Miles de leoneses suben al camión todos los días. O lo intentan.
Porque hay quienes ya dejaron de intentarlo.
El Sistema Integrado de Transporte de León —ese proyecto que en su momento fue presentado como una revolución en movilidad urbana— está perdiendo usuarios. Y no es por casualidad: los está perdiendo por calidad, por costos, por esperas, por una infraestructura que no ha crecido al ritmo de la ciudad.
DEL ÉXITO AL ESTANCAMIENTO
Hubo un momento en que el SIT fue referente. Una apuesta real por mover a una ciudad que crece sin parar.
Ese momento ya pasó.
Hoy el sistema enfrenta lo que especialistas en movilidad urbana describen como un abandono silencioso: los usuarios que podían buscar alternativas, las buscaron. Los que no pueden, aguantan.
Y aguantar en León significa esperar. Mucho. Bajo el sol, sin paraderos dignos, sin información clara sobre cuándo llega el siguiente camión.
LO QUE DICE QUIÉN LO ESTUDIA
Desde el observatorio ciudadano URBE han señalado algo que incomoda: el SIT ha perdido el enfoque en el usuario.
No es un problema menor. Es el problema central.
Un sistema de transporte que no pone al usuario en el centro termina diseñando rutas, horarios y tarifas para otra cosa. ¿Para qué? Esa es la pregunta que Gussy El Grande se hace —y que alguien debería responder con datos.
EL DINERO VA A OTRO LADO
Aquí viene lo interesante: mientras el SIT acumula críticas, los recursos públicos de movilidad en León han seguido priorizando infraestructura vial.

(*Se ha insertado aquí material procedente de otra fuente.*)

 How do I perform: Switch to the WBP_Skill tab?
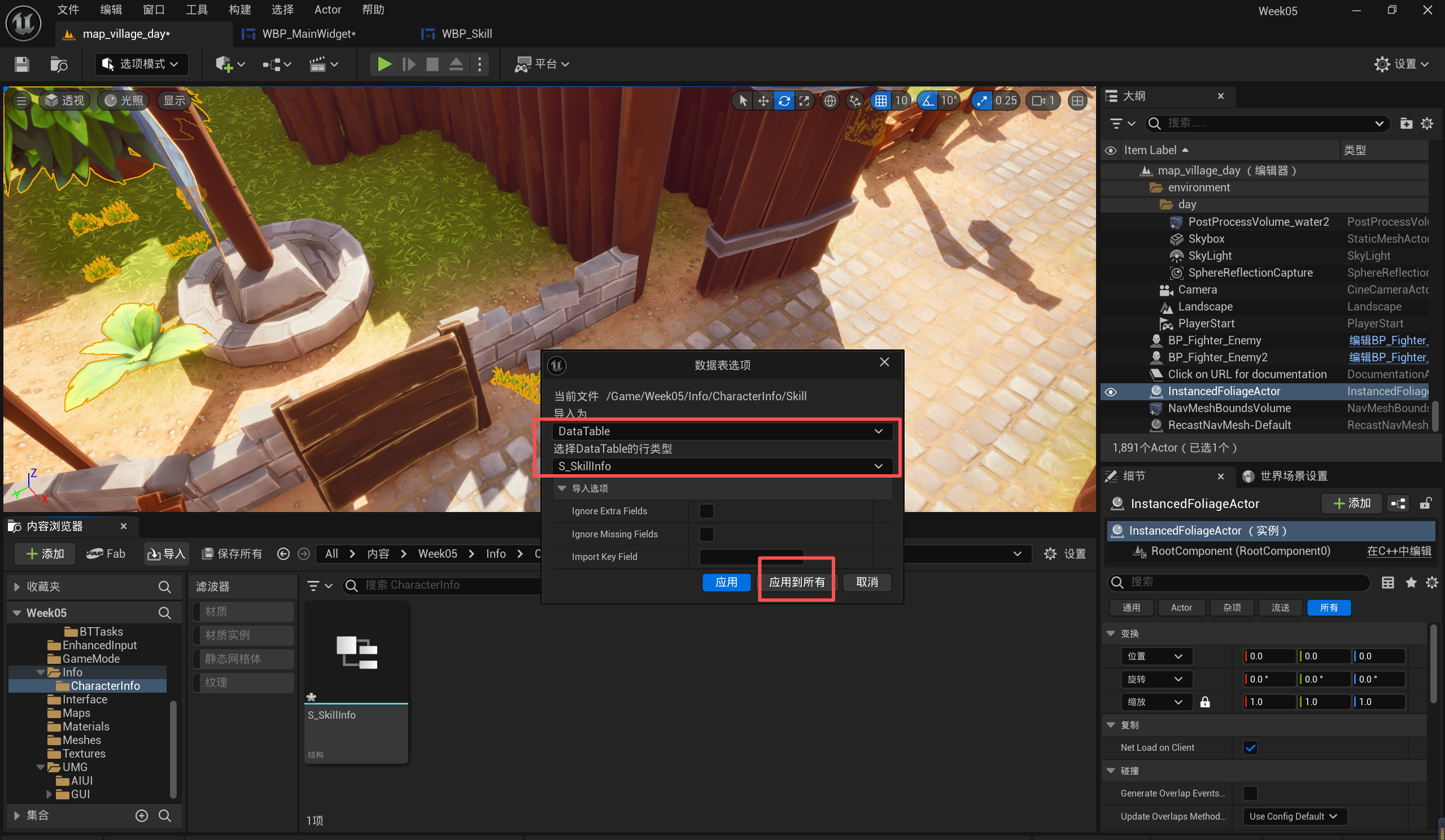click(x=466, y=34)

Es decir: más calles, más pasos a desnivel, más espacio para el auto.
Menos inversión para que el camión llegue a tiempo, para que los paraderos tengan techo, para que la app funcione, para que la tarifa no sea una barrera.
Resulta que una ciudad que dice apostar por el transporte colectivo sigue construyendo para el transporte individual. Esa contradicción tiene consecuencias reales en la vida de quienes dependen del camión para trabajar, estudiar y moverse.
LAS ALTERNATIVAS QUE NADIE PLANIFICÓ
El mercado respondió donde el sistema falló.
Plataformas de transporte privado, mototaxis, bicicletas y la informalidad de siempre llenaron el hueco que el SIT fue dejando. No porque sean mejores en todos los sentidos, sino porque llegan, cobran diferente o simplemente están cuando el camión no está.
Eso es lo que pasa cuando un sistema pierde la confianza de sus usuarios: no desaparecen, se van a otra parte.
La pregunta que León debería estar haciéndose no es si el transporte va en reversa.
Ya sabemos que sí.
La pregunta es quién va a meterle el freno, y cuándo.